ACTIVITY:
Your answer should be the lines below from the one with "Where should I click to: Delete" to the one with "The height and width of the screenshot is (1456, 2556).", both included, given again exactly and with nothing added.

STORED DATA:
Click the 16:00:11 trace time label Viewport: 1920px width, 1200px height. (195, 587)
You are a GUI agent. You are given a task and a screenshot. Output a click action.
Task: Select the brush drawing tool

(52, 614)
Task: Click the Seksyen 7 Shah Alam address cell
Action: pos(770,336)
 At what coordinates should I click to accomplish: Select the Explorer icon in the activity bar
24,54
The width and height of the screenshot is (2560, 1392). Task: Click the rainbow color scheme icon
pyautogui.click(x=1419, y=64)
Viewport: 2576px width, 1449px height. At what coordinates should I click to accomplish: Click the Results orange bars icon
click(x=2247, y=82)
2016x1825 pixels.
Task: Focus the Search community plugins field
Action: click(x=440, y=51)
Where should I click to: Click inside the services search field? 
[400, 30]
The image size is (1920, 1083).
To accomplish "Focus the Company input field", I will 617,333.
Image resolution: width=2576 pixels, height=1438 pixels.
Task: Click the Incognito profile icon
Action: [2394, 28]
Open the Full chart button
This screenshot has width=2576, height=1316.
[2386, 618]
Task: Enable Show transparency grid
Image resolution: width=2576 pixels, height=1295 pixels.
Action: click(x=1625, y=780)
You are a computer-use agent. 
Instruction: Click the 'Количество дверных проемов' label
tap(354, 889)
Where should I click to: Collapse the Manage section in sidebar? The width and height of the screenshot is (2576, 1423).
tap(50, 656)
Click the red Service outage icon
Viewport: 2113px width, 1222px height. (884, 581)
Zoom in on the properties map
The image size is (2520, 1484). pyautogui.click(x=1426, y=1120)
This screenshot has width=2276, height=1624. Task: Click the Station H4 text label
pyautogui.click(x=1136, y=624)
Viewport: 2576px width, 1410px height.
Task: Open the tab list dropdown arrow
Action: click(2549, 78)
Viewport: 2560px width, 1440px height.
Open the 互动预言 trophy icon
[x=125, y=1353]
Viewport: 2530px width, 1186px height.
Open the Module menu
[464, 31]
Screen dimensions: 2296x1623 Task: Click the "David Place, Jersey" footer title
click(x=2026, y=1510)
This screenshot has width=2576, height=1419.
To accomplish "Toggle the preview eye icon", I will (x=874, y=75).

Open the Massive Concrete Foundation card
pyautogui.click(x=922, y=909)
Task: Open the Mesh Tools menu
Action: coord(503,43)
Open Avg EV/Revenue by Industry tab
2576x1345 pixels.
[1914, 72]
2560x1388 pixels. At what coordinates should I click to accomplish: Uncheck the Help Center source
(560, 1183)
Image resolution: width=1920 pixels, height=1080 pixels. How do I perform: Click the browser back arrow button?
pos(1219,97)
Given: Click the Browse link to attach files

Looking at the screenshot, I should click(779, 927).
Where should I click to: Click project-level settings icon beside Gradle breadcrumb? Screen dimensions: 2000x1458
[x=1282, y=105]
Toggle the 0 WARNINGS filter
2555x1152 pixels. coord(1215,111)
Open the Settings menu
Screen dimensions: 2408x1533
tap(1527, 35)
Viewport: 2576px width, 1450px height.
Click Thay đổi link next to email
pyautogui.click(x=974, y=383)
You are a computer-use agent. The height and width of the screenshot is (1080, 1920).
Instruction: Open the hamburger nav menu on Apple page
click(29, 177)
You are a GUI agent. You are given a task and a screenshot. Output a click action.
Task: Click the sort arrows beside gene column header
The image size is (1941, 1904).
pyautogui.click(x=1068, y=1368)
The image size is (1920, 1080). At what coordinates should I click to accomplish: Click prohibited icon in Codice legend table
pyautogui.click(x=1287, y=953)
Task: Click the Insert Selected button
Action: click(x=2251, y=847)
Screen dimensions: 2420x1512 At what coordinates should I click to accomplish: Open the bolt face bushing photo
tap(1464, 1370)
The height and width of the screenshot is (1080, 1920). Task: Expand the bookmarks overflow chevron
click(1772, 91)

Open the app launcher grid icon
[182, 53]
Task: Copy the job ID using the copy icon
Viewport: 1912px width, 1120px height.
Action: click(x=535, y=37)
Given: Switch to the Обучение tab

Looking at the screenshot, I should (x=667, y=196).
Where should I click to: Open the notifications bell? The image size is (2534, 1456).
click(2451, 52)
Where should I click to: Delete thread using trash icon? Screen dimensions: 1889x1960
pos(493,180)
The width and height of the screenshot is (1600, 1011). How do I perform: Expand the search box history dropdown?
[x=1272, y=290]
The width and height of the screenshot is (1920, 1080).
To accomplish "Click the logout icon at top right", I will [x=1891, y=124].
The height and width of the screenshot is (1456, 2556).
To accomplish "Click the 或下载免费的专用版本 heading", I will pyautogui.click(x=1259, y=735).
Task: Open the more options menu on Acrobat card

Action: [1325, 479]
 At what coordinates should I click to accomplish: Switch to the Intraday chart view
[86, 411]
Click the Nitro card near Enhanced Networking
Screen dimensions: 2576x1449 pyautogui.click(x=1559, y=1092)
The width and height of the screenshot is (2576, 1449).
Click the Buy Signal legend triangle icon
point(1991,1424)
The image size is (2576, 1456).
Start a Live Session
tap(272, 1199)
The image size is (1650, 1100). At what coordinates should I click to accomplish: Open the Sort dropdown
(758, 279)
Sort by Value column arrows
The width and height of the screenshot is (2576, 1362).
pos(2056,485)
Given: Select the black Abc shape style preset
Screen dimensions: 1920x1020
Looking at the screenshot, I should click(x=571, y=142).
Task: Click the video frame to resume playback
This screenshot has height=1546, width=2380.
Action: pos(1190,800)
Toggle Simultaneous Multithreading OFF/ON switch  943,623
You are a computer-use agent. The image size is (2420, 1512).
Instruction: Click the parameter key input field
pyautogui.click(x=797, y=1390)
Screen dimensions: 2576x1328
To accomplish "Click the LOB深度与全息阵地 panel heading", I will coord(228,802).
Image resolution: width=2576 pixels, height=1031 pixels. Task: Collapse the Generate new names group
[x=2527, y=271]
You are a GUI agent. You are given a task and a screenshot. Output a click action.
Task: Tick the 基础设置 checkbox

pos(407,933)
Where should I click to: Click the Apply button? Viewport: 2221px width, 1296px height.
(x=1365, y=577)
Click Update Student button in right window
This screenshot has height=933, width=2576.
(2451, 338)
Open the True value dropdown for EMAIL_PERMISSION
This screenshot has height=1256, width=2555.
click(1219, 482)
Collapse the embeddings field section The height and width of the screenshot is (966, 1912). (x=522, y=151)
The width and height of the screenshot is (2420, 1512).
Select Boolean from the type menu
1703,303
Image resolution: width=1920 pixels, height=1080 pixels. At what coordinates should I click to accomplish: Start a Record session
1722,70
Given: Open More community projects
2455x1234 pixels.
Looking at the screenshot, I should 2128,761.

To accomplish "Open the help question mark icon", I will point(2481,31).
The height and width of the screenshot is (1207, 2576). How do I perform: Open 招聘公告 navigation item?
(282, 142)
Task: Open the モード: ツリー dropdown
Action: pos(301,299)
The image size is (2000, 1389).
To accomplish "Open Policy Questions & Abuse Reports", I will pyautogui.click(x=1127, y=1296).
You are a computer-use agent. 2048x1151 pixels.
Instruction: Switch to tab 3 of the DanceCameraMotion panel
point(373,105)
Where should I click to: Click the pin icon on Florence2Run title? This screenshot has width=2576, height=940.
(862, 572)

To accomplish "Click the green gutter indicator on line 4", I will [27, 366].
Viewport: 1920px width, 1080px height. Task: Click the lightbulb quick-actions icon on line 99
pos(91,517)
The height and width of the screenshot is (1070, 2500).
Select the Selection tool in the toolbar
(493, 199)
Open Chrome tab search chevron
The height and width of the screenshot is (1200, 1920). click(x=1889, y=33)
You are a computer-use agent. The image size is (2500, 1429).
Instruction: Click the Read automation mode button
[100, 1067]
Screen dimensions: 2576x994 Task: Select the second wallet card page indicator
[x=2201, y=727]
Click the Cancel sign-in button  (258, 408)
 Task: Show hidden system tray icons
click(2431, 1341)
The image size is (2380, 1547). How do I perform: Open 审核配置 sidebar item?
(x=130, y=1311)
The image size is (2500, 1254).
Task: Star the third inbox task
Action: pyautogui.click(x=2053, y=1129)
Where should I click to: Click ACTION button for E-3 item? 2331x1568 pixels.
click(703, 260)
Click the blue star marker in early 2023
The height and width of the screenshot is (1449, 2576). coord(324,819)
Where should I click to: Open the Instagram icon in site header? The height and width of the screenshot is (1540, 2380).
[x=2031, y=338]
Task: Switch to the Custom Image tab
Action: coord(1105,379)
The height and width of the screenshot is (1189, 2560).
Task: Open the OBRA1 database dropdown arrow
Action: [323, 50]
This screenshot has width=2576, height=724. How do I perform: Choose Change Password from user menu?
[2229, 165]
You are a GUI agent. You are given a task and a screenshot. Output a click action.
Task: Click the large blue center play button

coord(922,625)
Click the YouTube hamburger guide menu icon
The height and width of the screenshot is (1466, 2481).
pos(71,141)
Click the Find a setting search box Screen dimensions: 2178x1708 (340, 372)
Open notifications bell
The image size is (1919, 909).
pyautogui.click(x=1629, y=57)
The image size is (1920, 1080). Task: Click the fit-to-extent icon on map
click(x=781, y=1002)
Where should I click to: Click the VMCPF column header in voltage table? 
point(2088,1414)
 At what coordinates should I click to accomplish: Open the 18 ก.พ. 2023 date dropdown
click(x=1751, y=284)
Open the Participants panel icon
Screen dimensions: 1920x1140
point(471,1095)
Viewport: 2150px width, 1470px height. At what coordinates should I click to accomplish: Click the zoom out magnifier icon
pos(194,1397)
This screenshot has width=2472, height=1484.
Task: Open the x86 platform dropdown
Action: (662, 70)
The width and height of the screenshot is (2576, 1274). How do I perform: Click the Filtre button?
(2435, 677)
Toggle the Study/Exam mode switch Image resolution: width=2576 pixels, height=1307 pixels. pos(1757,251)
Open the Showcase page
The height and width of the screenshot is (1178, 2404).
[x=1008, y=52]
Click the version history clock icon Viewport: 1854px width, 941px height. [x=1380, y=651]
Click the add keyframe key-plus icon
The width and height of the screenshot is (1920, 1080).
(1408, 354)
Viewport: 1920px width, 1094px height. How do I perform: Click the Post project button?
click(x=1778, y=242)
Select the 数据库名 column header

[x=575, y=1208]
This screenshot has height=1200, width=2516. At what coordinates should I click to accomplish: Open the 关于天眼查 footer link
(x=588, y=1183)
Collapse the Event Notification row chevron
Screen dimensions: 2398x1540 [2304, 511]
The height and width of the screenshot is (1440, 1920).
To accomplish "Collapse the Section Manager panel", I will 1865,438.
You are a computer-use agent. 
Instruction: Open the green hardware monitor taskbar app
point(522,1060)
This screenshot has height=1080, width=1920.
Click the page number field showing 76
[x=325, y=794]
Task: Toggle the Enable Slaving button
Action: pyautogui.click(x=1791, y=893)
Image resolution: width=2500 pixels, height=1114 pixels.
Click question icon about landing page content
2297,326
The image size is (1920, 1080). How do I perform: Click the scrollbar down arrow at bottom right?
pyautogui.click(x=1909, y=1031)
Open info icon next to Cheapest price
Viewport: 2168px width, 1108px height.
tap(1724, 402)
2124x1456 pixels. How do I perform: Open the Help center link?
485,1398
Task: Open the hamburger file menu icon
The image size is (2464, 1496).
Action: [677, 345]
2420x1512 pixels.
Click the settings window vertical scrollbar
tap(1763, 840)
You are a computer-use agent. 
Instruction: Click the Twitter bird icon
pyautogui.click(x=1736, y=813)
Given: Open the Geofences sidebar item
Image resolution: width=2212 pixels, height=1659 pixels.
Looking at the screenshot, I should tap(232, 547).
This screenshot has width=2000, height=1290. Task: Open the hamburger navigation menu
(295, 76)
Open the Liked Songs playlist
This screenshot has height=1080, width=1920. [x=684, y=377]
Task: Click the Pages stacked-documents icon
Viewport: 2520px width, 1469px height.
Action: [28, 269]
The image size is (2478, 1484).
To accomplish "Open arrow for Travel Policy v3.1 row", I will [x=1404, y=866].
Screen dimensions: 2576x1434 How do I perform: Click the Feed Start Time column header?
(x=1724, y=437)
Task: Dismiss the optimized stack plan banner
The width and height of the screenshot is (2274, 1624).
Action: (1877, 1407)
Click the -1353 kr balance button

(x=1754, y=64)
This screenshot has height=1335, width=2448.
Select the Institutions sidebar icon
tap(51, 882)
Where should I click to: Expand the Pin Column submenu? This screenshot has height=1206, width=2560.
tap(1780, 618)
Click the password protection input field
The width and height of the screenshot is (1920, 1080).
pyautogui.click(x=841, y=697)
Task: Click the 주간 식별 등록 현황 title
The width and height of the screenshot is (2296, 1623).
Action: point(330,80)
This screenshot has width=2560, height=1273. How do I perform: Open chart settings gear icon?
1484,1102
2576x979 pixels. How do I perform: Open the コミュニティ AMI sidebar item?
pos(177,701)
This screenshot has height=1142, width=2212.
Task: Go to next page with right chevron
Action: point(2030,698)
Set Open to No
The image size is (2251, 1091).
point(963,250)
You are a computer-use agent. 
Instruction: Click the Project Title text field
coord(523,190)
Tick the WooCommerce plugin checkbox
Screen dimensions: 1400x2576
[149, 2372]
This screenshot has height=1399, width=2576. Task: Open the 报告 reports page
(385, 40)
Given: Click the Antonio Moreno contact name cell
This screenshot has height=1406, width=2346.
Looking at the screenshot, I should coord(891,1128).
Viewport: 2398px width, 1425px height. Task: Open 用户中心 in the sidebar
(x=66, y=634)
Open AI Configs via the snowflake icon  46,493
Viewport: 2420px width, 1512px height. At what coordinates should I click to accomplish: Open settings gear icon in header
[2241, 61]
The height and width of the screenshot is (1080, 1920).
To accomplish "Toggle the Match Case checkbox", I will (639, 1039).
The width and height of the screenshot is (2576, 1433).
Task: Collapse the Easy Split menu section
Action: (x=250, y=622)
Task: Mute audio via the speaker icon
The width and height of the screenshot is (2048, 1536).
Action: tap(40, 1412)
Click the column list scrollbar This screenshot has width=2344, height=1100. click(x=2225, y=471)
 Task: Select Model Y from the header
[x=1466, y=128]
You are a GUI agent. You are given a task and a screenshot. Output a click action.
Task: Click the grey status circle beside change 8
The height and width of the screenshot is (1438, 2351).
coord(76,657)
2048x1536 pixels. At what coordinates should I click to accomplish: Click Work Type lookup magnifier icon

ANSWER TO THE PROBLEM:
Where should I click to: Delete thread using trash icon? Screen dimensions: 1889x1960
pos(493,180)
The width and height of the screenshot is (1600, 1011). How do I perform: Expand the search box history dropdown?
[x=1272, y=290]
The width and height of the screenshot is (1920, 1080).
To accomplish "Click the logout icon at top right", I will [x=1891, y=124].
The height and width of the screenshot is (1456, 2556).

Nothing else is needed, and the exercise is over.